0:59:54.3 John: Thank you, Noah. Shireen could you please give details about your immunization protocols? What adjuvants do you use? Is there any protocol to increase the number of B-cell clones with higher affinity and recognize native and diverse epitopes?

1:00:12.6 SK: Yeah, that’s a really important question. I can certainly follow up with the details about the immunization strategy. In terms of finding candidates that actually have the higher affinity and native and diverse epitopes, I think it’s all in the screening. So you really have to have the right reagents available to look at whether you’re getting diverse binding to different sites on the protein, for example, but I think really it has to do, you can’t actually rank on affinity on the Beacon, from my experience, Anupam might be able to shed more light on that at this stage, but we are basically looking at bead binding to cells or to beads coded with a particular protein. So we do like looking at bead binding versus cell based binding, ’cause it’s similar to looking at FACS versus ELISA. And of course, it’s just a different presentation of the protein, whether it’s recombinant or expressed on a cell, but having those two things together can be very helpful, and then just being able to screen deeper and evaluate as many as possible, I think is another angle we’ve taken on that, but maybe Anupam can talk more about potentially affinity ranking.

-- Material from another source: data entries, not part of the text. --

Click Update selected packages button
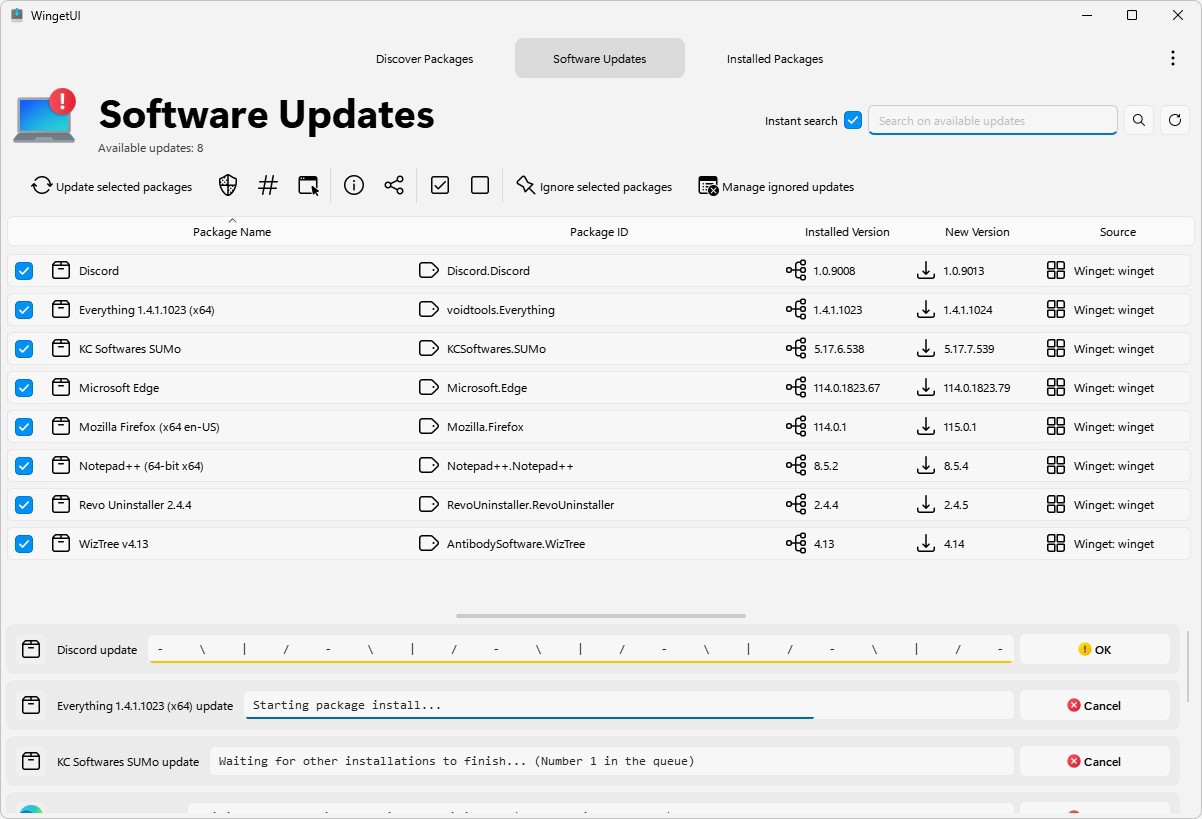The height and width of the screenshot is (819, 1202). pyautogui.click(x=112, y=186)
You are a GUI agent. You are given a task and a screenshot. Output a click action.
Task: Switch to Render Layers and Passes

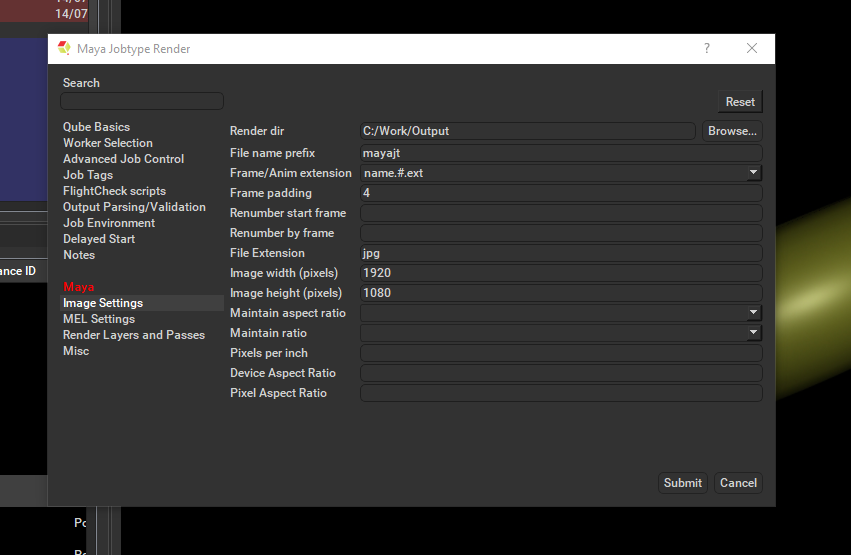tap(133, 335)
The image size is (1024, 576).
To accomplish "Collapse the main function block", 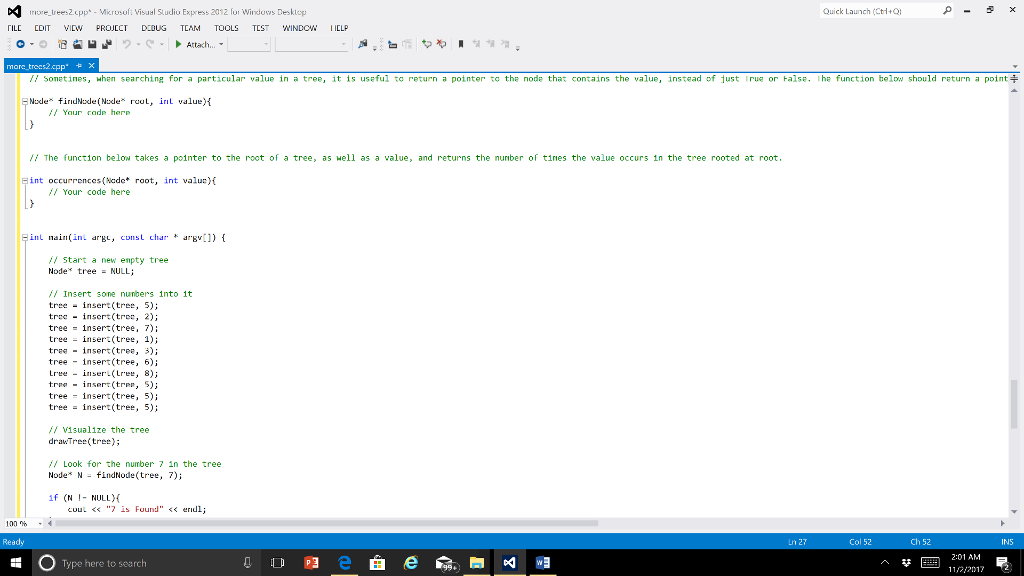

1:01:55.8 AS: Yeah, thanks Shireen. So just on that comment regarding the different assays that you can perform, so we do believe that the combination of the recombinant, the soluble protein assay or on the beads and the cell-based assay will help you discriminate those antibodies that are binding to the native antigen, which is often not expressible in recombinant form. In terms of affinities, we have different customers that have tackled this in different ways, running multiple assays at different antigen concentrations is one way that you can infer how strong a signal it is, but basically… I think right now, the main benefit is that you’re able to select which ones are binding to the native antigen by performing multiple assays.

1:03:01.0 John: Well, thank you Shireen so much for that very informative presentation. We’ve reached the end of the hour, and thank you Anupam and Noah, on our panel for answering these very informative questions. I would like to thank the audience for attending our webinar today. And I hope you all have a really great day. Thank you for attending.